However, the prior art has limited control over the corneal crosslinking process, and it is difficult to precisely control the corneal crosslinking process, and thus it is difficult to precisely control the morphology modeling after corneal crosslinking.
In one control scheme, precise control of the corneal morphology can be achieved by embossing the cornea. But this requires a shaped mold to closely conform to the cornea under pressure. If the mold is used to press against the cornea, a positive pressure is required to be applied to the ocular sphere, which may cause an increase in intraocular pressure. Due to the long time of cornea shaping, prolonged ocular hypertension may adversely affect the patient's optic nerve.

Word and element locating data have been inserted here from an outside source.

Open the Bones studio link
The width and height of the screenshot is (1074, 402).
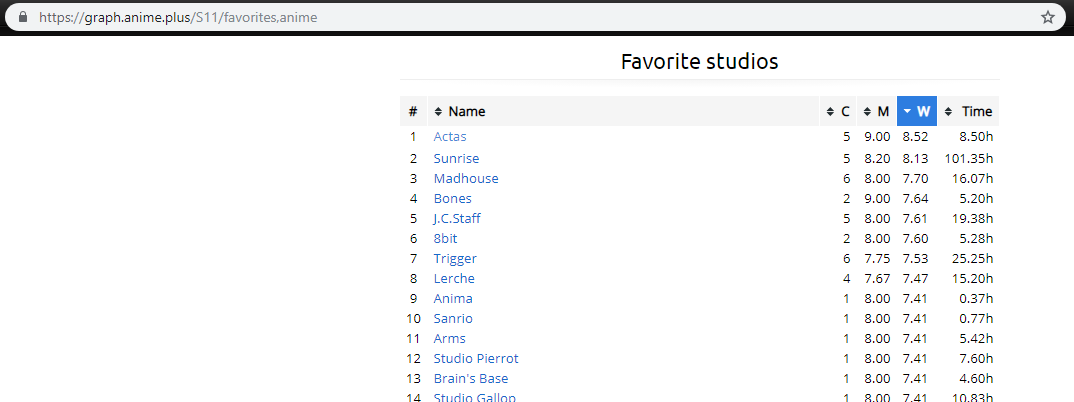[x=452, y=199]
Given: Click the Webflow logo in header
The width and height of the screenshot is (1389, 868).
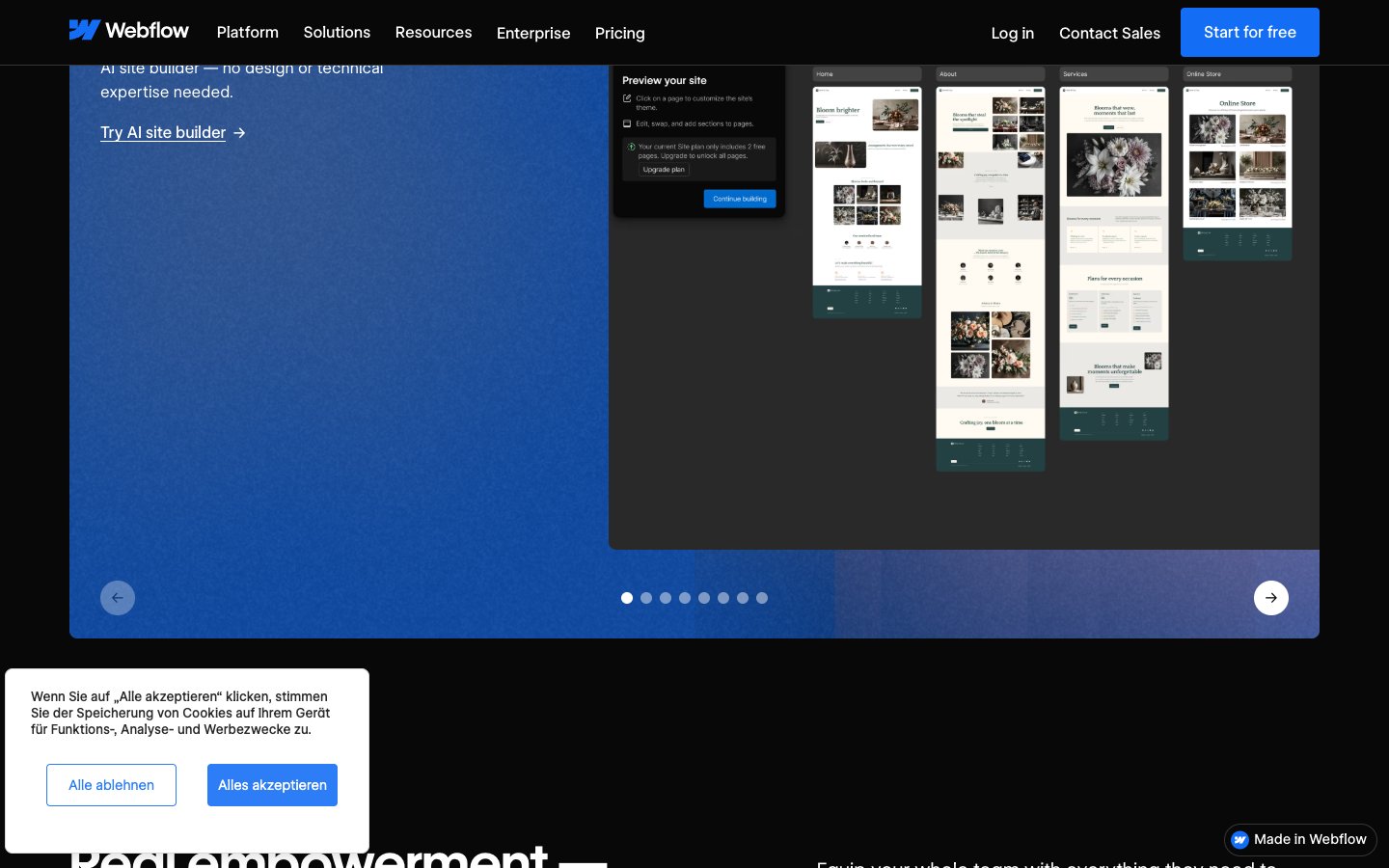Looking at the screenshot, I should pyautogui.click(x=129, y=31).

In another control scheme, a contact lens may be used, on which an array of ultraviolet light sources is mounted, in proximity to the cornea. The degree of crosslinking is controlled by controlling the intensity of the light to alter the morphology of the cornea. However, this method requires that the relative position between the contact lens and the cornea be kept unchanged, so that the relative position of the contact lens is not changed when the eyeball rotates, and the shaping position is offset, and the precision is reduced. However, this also requires a certain force between the contact lens and the cornea (or eyeball) that keeps the relative position of the two constant.
Disclosure of Invention
The embodiment of the invention provides an eyeball adsorbing device and an eyeball adsorbing system, which can reliably adsorb an eyeball so as to keep the eyeball relatively stable.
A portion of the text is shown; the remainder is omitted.